With the Pirates of the Caribbean update A Pirate’s Life, Sea of Thieves could attract heaps of newcomers – but the sheltered entry could make them miss out on the game’s true strength.

Everything is gone. For three hours I have sailed trade goods from one end of the game world to the other with my crew, beaten up dozens of skeleton pirates, sunk several ships, collected clues, dug up treasures – and now a single mistake costs us all our loot.

Because shortly before we can sell the object of desire, a “chest of legends”, to the “mysterious stranger” in the tavern, I am killed by an enemy player. And in my death throes I even see him walking the last three metres to the faction NPC and cashing in for our loot. I should scream, angrily throw the controller and swear bloody revenge. But I can’t help but applaud.

Now, if you’re clutching your heads and asking how anyone can even be happy about such a frustrating debacle, I can’t blame you. And that’s exactly where the core of the problem lies that developer Rare is currently getting itself into with the new story update “A Pirate’s Life”.

The free expansion for Sea of Thieves brings five new story chapters around Disney’s “Pirates of the Caribbean” and is supposed to be the best possible entry point for new pirates with instanced story sequences and linear player guidance.

On the one hand, this is laudable and could give Sea of Thieves’ player numbers a huge boost in the long term – but it could just as easily backfire completely, because Jack Sparrow fans will be released into the game world with completely false expectations after the new story chapters.

The Sea of Thieves Deal

This sounds confusing at first, but let me explain. In Sea of Thieves, every time you start the game, you will randomly land on one of the game servers, either alone or with your crew. The open game world on these servers is always the same, but it is completely up to chance who sails with you across the sea. There is a maximum of six player ships per server. And they can be either peaceful traders, treasure hunters, bounty hunters or dangerous PvP reapers.

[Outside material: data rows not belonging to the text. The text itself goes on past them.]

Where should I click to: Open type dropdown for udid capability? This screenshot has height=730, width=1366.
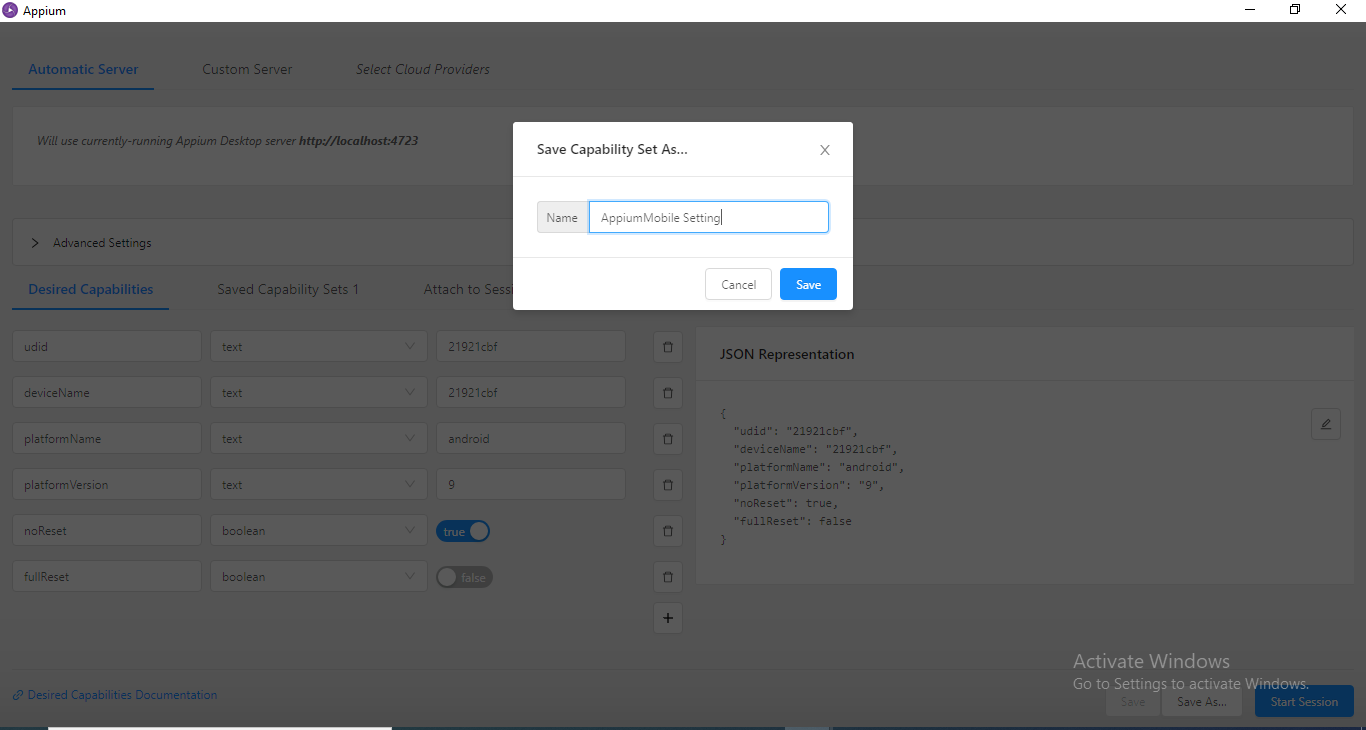(x=318, y=347)
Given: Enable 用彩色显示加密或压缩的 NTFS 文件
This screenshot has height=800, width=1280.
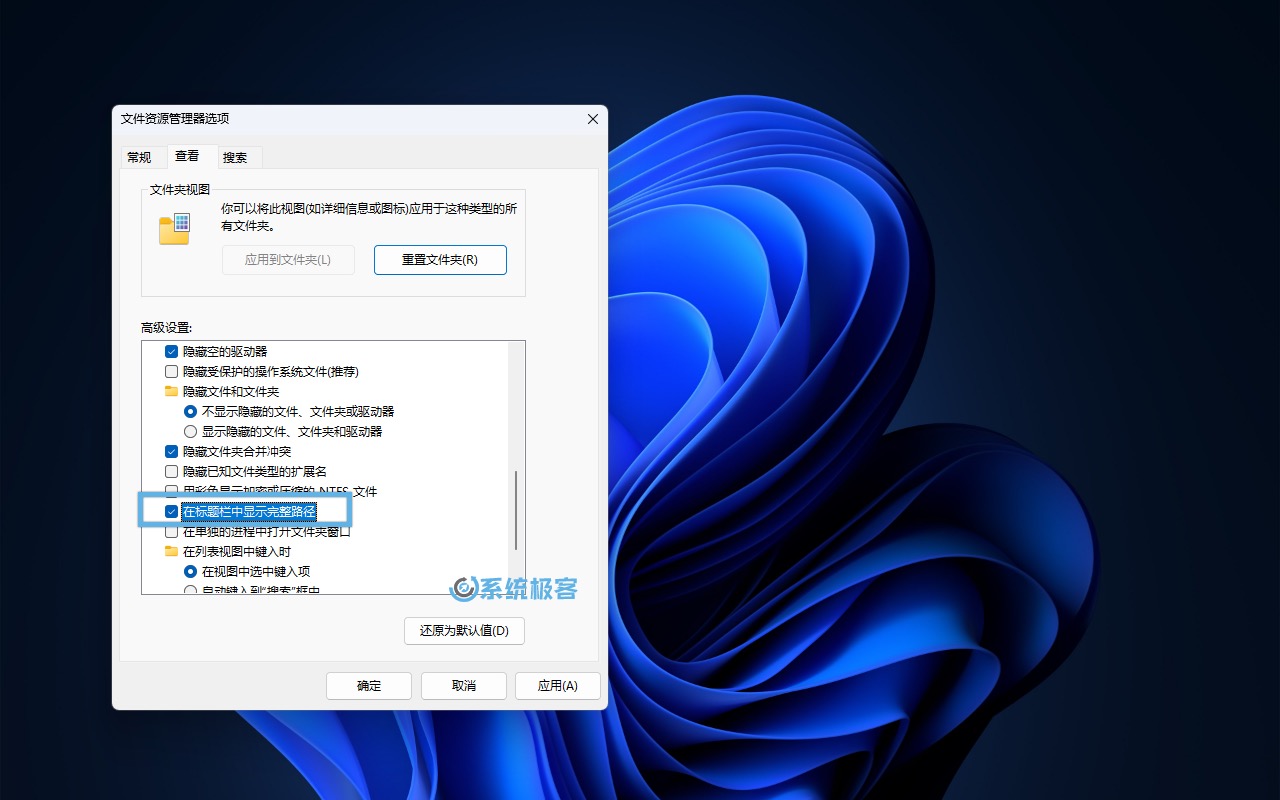Looking at the screenshot, I should (171, 491).
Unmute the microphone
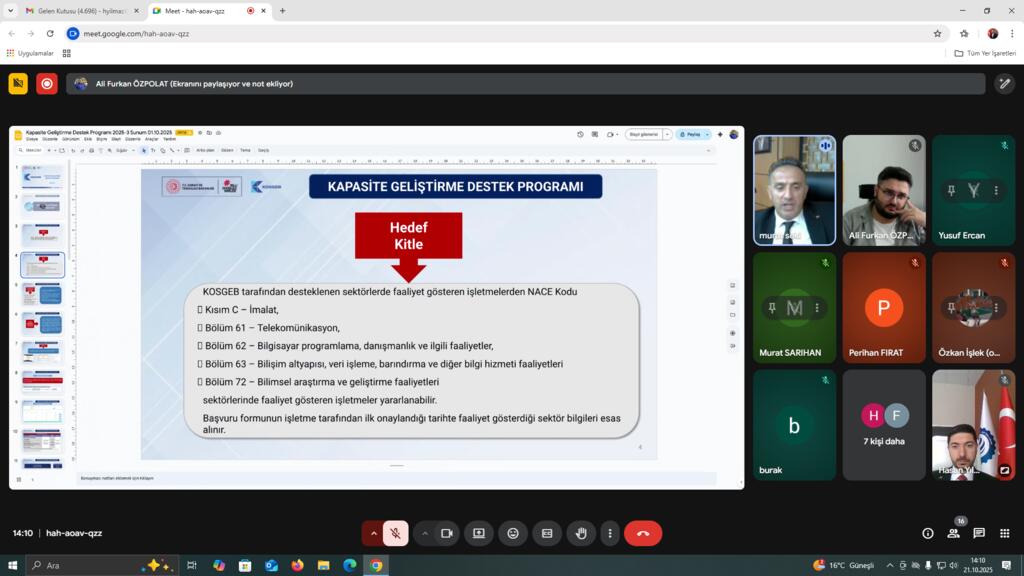 coord(396,533)
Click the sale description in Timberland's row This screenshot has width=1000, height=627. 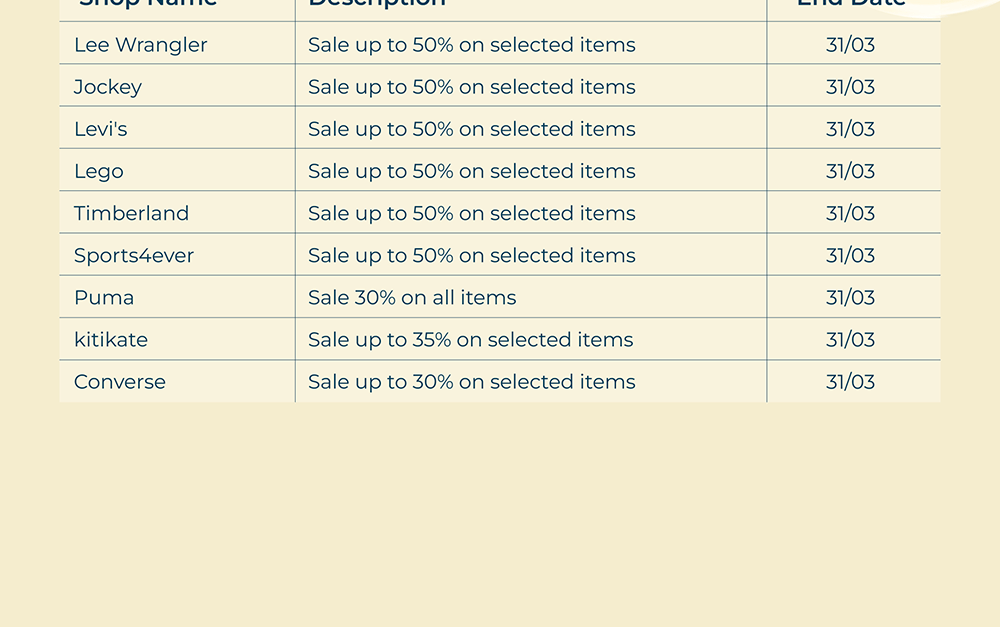tap(471, 213)
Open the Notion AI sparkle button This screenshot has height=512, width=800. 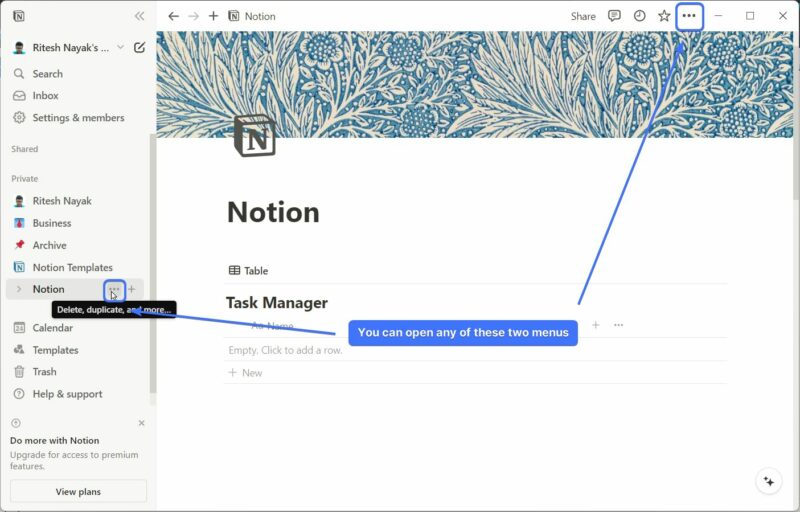[769, 481]
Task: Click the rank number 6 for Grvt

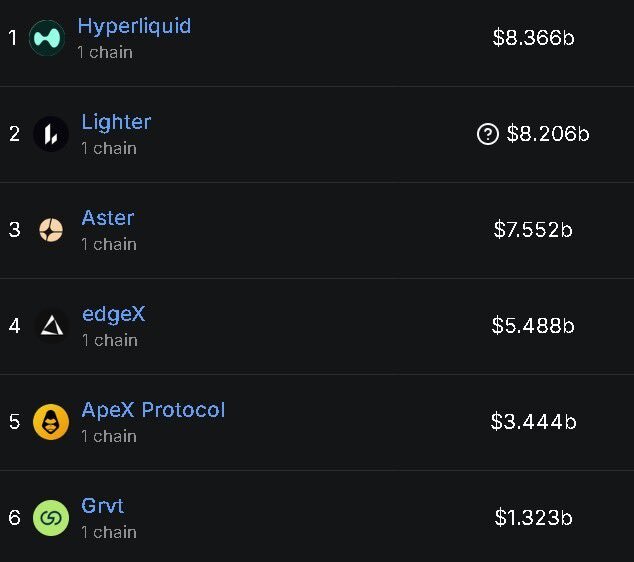Action: 14,518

But it is precisely this unpredictability that makes the game so appealing to me.

As in the real pirate age, we never know what other player ships are up to.

Because if you go on a treasure hunt solo or as a crew, you don’t know beforehand how things will turn out. Other ships come and go, alliances are forged and broken again, or dynamic events like a megalodon attack, skeleton galleons or the legendary Kraken ruin your plans.

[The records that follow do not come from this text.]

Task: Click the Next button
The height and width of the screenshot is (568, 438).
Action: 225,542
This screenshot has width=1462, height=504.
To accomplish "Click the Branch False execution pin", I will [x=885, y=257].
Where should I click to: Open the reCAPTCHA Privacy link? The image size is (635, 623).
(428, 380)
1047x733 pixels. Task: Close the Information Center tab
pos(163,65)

The lesson I had to learn (much too late) is that in Sea of Thieves you always have to expect to lose everything again – because the game, other players or a combination of both were just that little bit more cunning than you.

When the players write the stories

It is only because of this ever-present risk that the loot has any value at all. If every treasure chest were immediately stored safely in your inventory, it would take away all excitement from the rest of the journey. But you always have to weigh up the costs and benefits: Would it be better to turn back immediately, sell the paltry junk at the outpost and thus earn little but at least some gold with certainty?

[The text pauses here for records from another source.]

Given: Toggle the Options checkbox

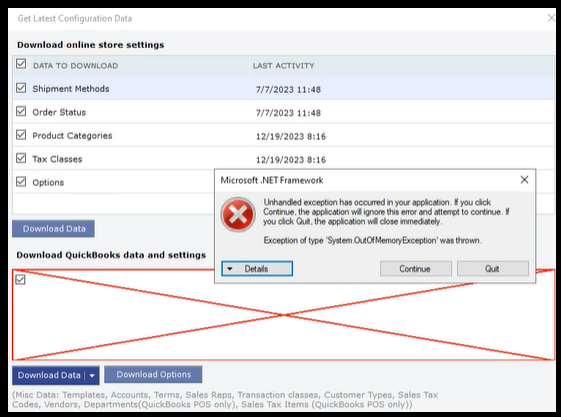Looking at the screenshot, I should point(21,182).
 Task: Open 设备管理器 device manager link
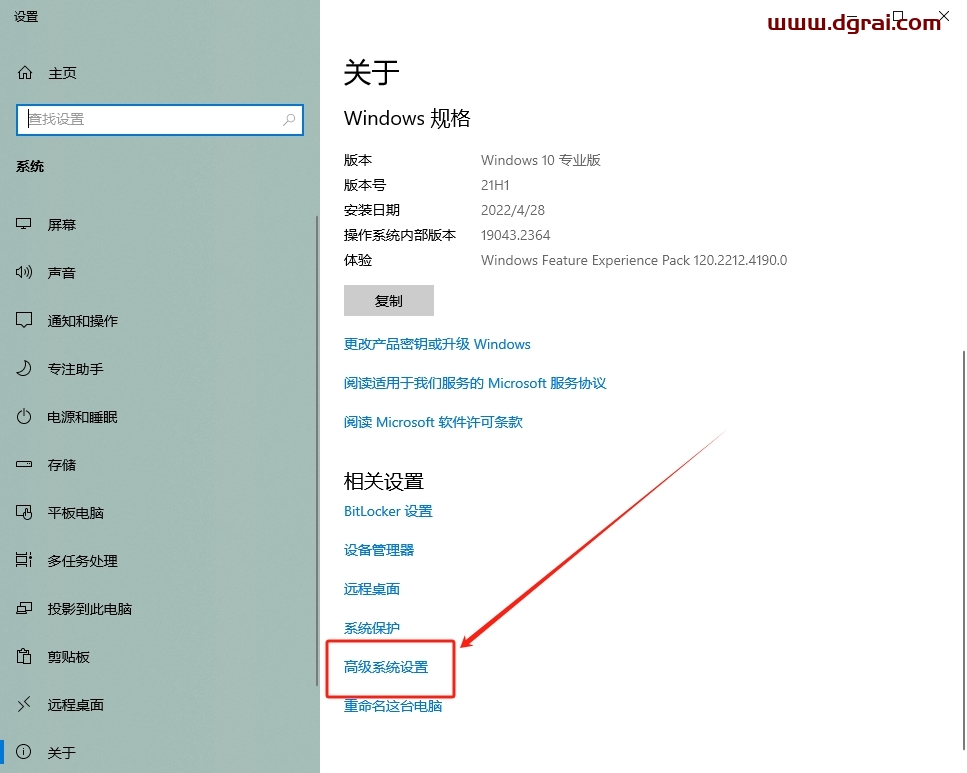[379, 550]
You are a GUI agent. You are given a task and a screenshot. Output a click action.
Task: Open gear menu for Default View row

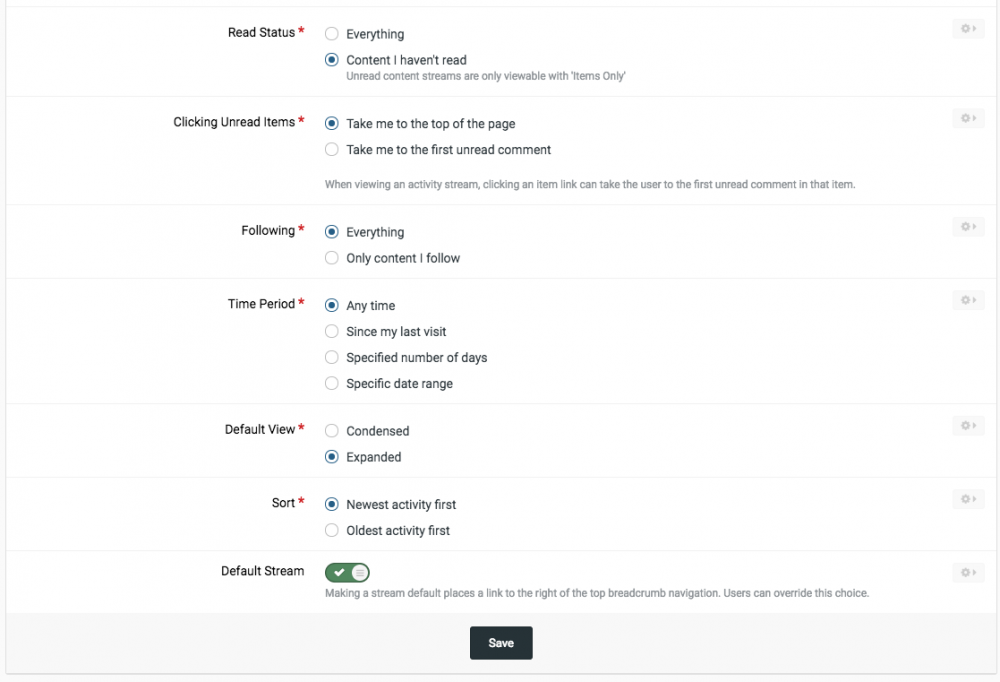pos(968,426)
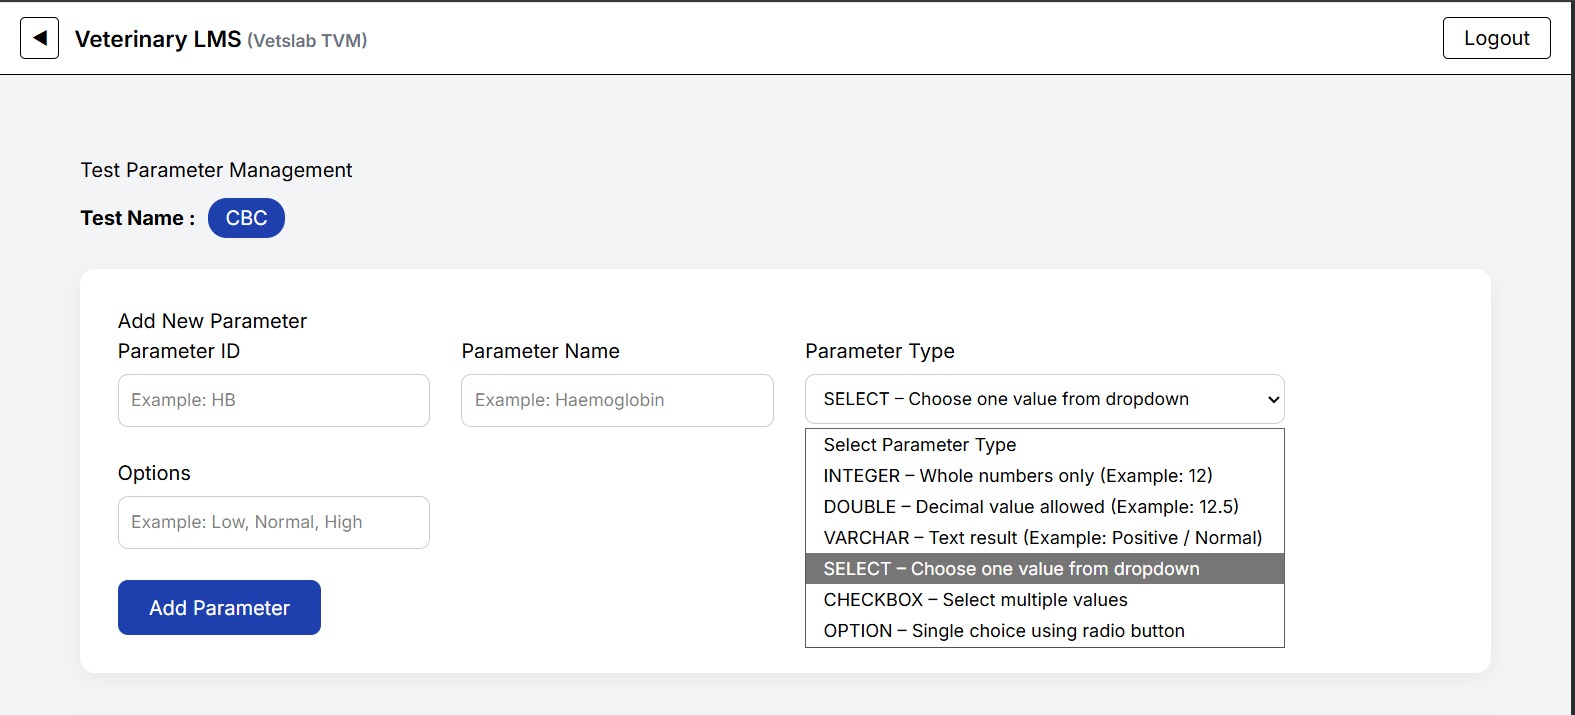Log out using the Logout button
Screen dimensions: 1575x715
tap(1496, 38)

Or continue, risk more, tackle greater challenges, but become increasingly paranoid about other players in the process? Is that a sail on the horizon? Have they just spotted our prey and are heading straight for us?

As a co-op adventure, Sea of Thieves offers a lot of potential for gaming evenings.

The best example is the ambush from the article entry: I was just about to sell a particularly valuable chest for “Athena’s Blessing”. For the chest you could now – as we did – do all eight subtasks for hours to then get the coordinates for the chest at the end.

But it is just as legitimate to spy out which ship on the server is looking for such a chest and then secretly follow it. Then it is only a matter of finding out where the chest is being lifted in order to plan an ambush at the nearest outpost. One player hides in a barrel in the tavern and then shoots the confident chest carrier (me) on the last metres. Touché! Sure, it was annoying somewhere, but anyone who shows as much planning, patience and perfect timing as our counterparts deserves my appreciation.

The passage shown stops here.